O Ministério da Saúde anunciou que o SUS passará a oferecer tratamento odontológico integral e gratuito para mulheres vítimas de violência. A medida inclui próteses, implantes, restaurações e outros procedimentos de reconstrução dentária.
A ação faz parte do plano de enfrentamento ao feminicídio no Brasil e conta com investimento em tecnologia e expansão da rede de atendimento por todo o país.
Reconstrução dentária pelo SUS: como o programa vai funcionar
O anúncio foi feito na quinta-feira (5) e representa um avanço significativo no atendimento às mulheres em situação de violência. Estudos apontam que, em mais de 60% dos casos de agressão doméstica contra mulheres, o rosto é o principal alvo — o que torna os danos à saúde bucal uma consequência frequente e devastadora.
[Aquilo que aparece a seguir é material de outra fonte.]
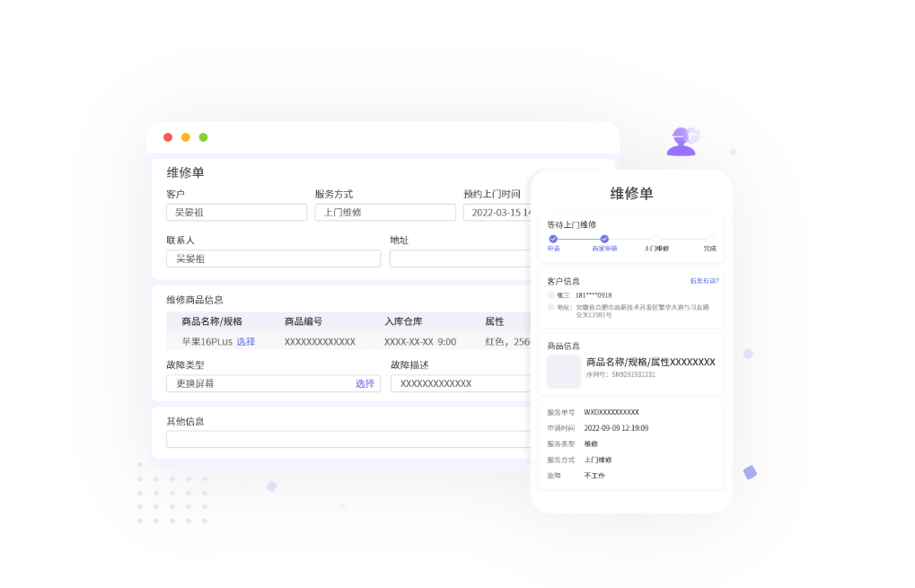This screenshot has width=915, height=588.
Task: Click 选择 in the 故障类型 field
Action: (x=365, y=384)
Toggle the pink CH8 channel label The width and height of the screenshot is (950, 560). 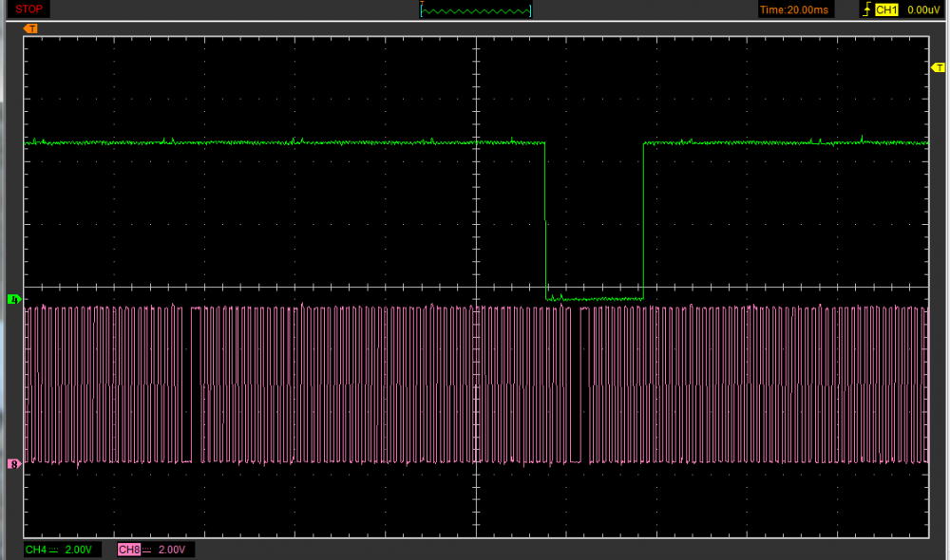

Até então, muitas vítimas recebiam apenas atendimento emergencial, sem acompanhamento para tratar sequelas como perda de dentes e problemas de oclusão. O novo programa muda essa realidade ao garantir acesso a procedimentos completos de reconstrução.
Para viabilizar os atendimentos, o programa contará com o reforço de 500 impressoras 3D e scanners, distribuídos em unidades odontológicas móveis pelo país no âmbito do Brasil Sorridente. Essa tecnologia permite modelagem de ponta para próteses e implantes, tornando os procedimentos mais ágeis e acessíveis.
Quantas unidades móveis de atendimento odontológico estarão em operação?

Teleatendimento em saúde mental também será oferecido pelo SUS
Além do tratamento odontológico, o SUS também começará a oferecer teleatendimento em saúde mental voltado para mulheres vítimas de violência ou em situação de vulnerabilidade psicossocial. O serviço contará com equipes multidisciplinares, incluindo psicólogos, psiquiatras, assistentes sociais e terapeutas ocupacionais.
A implantação será gradual. Em março de 2026, os atendimentos começam em duas capitais: Recife (PE) e Rio de Janeiro (RJ). Em maio, o serviço deve chegar às cidades com mais de 150 mil habitantes e, em junho, a todo o país.
Atenção: a previsão do Ministério da Saúde é de 4,7 milhões de teleatendimentos psicológicos por ano. O acesso poderá ser feito por encaminhamento de unidades básicas de saúde ou diretamente pelo aplicativo Meu SUS Digital.

O que o ministro Alexandre Padilha declarou sobre a iniciativa?
O ministro da Saúde, Alexandre Padilha, reforçou a importância do engajamento de toda a sociedade no combate à violência contra a mulher. Segundo ele, o objetivo é transformar o SUS em um dos ambientes mais acolhedores para mulheres em qualquer situação de violência, colocando a saúde integral feminina como prioridade.
Ao detalhar o programa de teleatendimento, Padilha também explicou que o serviço não se destina apenas a mulheres já vítimas de violência, mas também àquelas que estão em situação de extrema vulnerabilidade.
Brasil pede à OMS a inclusão do feminicídio na classificação internacional de doenças
Em outra frente, o Ministério da Saúde solicitou à OMS (Organização Mundial da Saúde) que o feminicídio seja incluído como categoria específica no CID-11, a Classificação Internacional de Doenças. Atualmente, mortes de mulheres motivadas por desigualdade de gênero são registradas de forma genérica como “agressão”.
A proposta busca dar maior visibilidade a esses óbitos e permitir a construção de políticas públicas de prevenção mais eficazes, baseadas em dados qualificados. Se aprovada, a medida teria impacto não apenas no Brasil, mas em todos os países que utilizam a classificação da OMS.
Vale lembrar que, em abril de 2025, o presidente Lula já havia sancionado a Lei nº 15.116, que criou oficialmente o Programa de Reconstrução Dentária para Mulheres Vítimas de Violência Doméstica no âmbito do SUS. O anúncio recente representa a fase de implementação prática dessa legislação.